Regulatory guidelines aside you have to ask yourself “Why a bank would want to hold an REO for any term in a market that offers no visible upside in the foreseeable future. I don’t see how anyone can argue with the following facts:
- There is an unprecedented amount or REO property currently on the market.
- There is an even more unprecedented amount of “shadow inventory” off of the market.
- There is a slowing but still continued influx of new foreclosures.
- Although sales activity has increased over the past two quarters the largest percentage of sales are from lenders which impacts owner sellers and are at best considered distressed.
- Leasing activity for office continues to be slow in most regions and the per foot cost of Tenant Improvements typically exceeds the per foot sale price of an REO property.

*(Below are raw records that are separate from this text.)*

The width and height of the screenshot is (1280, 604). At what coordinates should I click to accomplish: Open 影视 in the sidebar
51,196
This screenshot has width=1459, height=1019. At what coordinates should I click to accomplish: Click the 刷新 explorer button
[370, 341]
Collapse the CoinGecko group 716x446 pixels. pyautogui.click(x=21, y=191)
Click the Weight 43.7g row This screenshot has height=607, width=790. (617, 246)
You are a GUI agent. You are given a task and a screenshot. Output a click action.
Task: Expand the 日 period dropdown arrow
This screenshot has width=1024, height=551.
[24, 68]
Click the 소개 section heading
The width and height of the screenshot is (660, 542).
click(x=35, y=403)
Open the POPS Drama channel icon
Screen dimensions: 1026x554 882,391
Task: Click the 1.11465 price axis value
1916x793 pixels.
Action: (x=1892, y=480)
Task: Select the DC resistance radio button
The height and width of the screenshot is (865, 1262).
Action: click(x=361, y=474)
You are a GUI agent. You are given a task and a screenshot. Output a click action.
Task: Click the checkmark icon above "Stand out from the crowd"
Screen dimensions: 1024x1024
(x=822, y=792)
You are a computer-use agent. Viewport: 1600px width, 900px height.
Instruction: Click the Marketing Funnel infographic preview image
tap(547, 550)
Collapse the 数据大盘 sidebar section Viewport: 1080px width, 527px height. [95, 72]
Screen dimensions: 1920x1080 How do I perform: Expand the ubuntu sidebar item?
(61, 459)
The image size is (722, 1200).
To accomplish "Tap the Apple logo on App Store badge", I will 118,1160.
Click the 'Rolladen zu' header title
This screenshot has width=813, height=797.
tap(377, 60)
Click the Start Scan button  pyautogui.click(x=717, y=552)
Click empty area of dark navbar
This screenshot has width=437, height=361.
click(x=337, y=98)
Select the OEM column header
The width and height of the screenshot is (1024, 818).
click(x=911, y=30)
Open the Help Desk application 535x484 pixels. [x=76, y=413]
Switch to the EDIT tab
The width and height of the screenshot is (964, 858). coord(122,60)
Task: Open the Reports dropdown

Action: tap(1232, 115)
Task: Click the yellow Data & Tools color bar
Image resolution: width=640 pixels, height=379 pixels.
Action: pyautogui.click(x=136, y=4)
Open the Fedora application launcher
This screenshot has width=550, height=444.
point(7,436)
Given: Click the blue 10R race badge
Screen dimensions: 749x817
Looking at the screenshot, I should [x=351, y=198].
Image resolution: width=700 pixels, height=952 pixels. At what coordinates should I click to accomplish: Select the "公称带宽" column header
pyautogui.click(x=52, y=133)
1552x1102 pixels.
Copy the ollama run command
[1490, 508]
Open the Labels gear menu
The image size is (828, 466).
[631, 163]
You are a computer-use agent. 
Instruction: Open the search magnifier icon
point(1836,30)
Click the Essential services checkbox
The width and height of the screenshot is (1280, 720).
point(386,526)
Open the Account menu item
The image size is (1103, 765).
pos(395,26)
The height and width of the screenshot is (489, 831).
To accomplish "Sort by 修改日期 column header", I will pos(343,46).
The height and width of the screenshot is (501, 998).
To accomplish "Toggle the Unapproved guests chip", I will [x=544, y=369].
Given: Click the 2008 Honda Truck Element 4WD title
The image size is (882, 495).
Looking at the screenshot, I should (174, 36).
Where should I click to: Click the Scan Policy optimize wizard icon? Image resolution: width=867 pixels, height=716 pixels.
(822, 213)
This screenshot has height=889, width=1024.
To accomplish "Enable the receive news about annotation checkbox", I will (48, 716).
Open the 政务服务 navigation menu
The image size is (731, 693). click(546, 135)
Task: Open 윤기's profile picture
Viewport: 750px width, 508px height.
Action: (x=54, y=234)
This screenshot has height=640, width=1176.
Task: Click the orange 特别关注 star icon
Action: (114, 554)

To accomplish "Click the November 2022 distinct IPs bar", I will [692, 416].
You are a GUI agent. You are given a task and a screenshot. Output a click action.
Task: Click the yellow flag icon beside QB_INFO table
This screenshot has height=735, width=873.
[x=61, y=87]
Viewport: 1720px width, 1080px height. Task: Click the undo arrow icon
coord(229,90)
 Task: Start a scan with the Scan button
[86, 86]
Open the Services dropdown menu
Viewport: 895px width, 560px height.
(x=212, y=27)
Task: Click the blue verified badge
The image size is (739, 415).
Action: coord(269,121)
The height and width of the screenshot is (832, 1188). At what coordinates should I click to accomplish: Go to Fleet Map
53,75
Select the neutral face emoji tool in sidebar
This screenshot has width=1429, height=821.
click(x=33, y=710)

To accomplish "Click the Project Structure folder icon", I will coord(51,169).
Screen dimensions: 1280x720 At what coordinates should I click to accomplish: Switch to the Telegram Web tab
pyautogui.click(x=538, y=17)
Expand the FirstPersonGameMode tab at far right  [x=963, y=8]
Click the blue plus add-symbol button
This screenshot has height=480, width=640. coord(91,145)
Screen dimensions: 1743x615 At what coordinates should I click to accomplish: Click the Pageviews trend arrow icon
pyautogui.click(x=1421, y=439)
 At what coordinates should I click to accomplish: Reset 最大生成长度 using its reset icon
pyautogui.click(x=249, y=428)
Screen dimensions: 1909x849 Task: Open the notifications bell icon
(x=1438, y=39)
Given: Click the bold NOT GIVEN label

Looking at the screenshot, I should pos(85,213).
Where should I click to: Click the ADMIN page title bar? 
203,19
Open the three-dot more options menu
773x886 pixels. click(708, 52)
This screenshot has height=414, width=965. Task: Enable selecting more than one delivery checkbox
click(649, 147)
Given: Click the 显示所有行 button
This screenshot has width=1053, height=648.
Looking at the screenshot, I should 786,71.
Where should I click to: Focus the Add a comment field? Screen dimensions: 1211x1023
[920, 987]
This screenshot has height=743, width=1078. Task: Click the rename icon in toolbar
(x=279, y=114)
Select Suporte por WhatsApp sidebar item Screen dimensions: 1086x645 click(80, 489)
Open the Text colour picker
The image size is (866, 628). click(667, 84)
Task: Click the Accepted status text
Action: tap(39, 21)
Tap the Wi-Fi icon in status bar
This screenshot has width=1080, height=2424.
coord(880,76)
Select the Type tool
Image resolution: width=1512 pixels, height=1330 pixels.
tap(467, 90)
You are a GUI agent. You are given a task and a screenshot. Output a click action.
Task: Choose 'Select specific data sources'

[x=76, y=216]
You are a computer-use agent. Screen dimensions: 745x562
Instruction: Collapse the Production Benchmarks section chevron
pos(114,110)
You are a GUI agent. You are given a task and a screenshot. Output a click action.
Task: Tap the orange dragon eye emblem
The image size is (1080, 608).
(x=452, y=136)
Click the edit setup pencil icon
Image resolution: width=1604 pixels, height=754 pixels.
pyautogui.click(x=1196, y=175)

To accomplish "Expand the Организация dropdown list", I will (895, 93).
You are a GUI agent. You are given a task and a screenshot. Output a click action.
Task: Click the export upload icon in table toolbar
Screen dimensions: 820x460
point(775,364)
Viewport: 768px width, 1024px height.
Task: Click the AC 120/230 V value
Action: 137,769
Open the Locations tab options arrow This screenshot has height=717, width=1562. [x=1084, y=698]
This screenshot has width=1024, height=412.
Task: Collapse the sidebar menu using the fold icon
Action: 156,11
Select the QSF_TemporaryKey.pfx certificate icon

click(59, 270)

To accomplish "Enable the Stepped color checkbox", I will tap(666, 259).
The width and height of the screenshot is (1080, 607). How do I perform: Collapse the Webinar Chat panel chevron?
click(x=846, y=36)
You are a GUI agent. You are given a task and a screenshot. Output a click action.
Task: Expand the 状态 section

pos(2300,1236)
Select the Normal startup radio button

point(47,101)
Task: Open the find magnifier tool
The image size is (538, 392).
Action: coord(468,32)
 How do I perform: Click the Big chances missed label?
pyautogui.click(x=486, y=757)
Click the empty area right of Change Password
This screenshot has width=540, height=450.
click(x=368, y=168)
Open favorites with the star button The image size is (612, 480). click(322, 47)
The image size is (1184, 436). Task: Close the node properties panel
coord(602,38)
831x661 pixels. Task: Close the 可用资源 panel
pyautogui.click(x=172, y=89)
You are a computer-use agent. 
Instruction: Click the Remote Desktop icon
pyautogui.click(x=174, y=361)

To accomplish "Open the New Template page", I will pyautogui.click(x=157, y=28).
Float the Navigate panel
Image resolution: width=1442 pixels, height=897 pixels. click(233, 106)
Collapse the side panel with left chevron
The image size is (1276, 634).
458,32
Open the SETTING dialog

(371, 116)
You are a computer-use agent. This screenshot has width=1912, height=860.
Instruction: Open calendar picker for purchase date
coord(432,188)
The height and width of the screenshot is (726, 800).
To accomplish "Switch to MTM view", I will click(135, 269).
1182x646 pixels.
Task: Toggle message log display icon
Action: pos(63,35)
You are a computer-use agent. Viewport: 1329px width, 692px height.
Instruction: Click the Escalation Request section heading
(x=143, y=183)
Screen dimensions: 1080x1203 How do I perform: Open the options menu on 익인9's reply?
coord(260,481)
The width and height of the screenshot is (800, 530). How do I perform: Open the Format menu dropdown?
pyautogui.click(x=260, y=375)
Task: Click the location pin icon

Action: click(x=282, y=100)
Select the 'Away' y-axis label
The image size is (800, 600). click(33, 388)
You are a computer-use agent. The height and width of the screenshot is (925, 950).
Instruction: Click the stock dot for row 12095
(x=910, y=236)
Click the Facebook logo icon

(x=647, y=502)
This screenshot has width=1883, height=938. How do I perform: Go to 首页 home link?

- Retail leasing continues to be slow with few big tenants coming to the market except for those moving to similar space for significantly “less” rent.
- Small mom and pop tenants continue to be in short supply since there are few, if any, lenders lending money for improvements to this type of tenant.
- Hospitality properties are holding steady, but there is no growth in sight.
- Warehouse leases are improving in select areas but with ultra competitive lease rates.
- It is highly anticipated that interest rates will rise in the coming quarters.
- Although inflation fears are strong it appears that inflation will be limited to consumables (food, gas, commodities) not likely real estate.
- There is certainly no tax incentive for real estate on the horizon.
- Municipalities with their deficits are not going to decrease taxes voluntarily and certainly not for “wealthy” lenders.
- And of course lenders will continue to reap the many benefits of having bank owned properties:
- Property management fees
- Property leasing fees
- Tenant improvement costs
- Real estate taxes
- Insurance at increased rates due to non owner occupied and vacant properties
- Vandalism
- Liability
- Fire
- Hazard
- Personal Injury
- Environmental
- Structural
- Maintenance
- Property Condition Assement costs
- New Appraisal costs
- Title issues
- Real Estate Sales Commission
- Oh yeah, and unlimited amounts of man hours to administrate all of the above.
Now let’s take a look at the list of reasons lenders should hold REO properties:
- They may become worth more money over time if the market improves.
So how long can a lender hold an REO? How long can you hold a hand-grenade?